RECORD SET:
'''
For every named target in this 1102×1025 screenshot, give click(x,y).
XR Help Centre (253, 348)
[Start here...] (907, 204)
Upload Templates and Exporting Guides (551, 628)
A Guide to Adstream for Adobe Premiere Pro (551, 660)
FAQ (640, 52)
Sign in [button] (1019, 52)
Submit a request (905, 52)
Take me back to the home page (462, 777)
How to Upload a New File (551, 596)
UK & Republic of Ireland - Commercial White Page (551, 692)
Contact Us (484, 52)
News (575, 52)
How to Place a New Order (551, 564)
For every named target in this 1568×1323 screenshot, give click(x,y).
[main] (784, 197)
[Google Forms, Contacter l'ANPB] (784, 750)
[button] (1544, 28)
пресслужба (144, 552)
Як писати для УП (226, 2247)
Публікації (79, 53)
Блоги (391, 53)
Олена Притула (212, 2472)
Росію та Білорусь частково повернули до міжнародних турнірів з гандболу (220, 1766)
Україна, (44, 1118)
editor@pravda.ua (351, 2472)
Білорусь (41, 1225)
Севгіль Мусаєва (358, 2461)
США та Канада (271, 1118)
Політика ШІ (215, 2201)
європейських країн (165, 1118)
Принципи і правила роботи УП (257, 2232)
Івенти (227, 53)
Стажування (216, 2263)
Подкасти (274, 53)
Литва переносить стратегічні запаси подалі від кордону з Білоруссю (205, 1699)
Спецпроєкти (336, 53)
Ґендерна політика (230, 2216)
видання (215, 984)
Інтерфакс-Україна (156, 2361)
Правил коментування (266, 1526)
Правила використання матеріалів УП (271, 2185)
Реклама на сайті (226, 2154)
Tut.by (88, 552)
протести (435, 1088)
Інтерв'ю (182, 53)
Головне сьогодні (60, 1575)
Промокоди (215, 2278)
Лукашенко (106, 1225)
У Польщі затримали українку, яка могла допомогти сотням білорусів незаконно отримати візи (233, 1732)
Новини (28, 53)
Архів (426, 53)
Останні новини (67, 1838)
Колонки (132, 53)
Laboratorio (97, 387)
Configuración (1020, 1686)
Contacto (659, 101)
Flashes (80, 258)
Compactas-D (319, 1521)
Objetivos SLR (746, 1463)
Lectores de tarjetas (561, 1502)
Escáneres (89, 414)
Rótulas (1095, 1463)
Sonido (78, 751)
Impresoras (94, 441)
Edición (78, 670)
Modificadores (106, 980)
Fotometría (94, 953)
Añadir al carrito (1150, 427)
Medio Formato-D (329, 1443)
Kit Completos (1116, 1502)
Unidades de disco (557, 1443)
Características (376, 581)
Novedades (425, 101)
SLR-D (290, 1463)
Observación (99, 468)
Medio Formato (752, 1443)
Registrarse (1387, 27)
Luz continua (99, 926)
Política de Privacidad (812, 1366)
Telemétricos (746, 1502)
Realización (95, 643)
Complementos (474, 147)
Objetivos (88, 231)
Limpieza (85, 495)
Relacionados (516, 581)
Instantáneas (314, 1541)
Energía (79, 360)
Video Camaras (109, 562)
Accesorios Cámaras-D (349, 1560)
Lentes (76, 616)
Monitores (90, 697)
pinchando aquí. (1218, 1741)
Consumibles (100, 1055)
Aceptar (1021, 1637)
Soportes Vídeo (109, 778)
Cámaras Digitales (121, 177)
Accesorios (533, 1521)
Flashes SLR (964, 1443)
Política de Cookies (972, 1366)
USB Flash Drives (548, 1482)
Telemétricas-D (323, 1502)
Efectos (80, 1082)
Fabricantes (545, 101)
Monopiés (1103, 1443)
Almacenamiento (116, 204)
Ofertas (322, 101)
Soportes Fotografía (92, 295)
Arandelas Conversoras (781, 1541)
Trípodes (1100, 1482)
'''
YOUR GOAL:
Reproduce the records verbatim, starting at the line that contains "Monitores (90, 697)" and ending with the last line of the records.

RIGHT ANSWER:
Monitores (90, 697)
pinchando aquí. (1218, 1741)
Consumibles (100, 1055)
Aceptar (1021, 1637)
Soportes Vídeo (109, 778)
Cámaras Digitales (121, 177)
Accesorios (533, 1521)
Flashes SLR (964, 1443)
Política de Cookies (972, 1366)
USB Flash Drives (548, 1482)
Telemétricas-D (323, 1502)
Efectos (80, 1082)
Fabricantes (545, 101)
Monopiés (1103, 1443)
Almacenamiento (116, 204)
Ofertas (322, 101)
Soportes Fotografía (92, 295)
Arandelas Conversoras (781, 1541)
Trípodes (1100, 1482)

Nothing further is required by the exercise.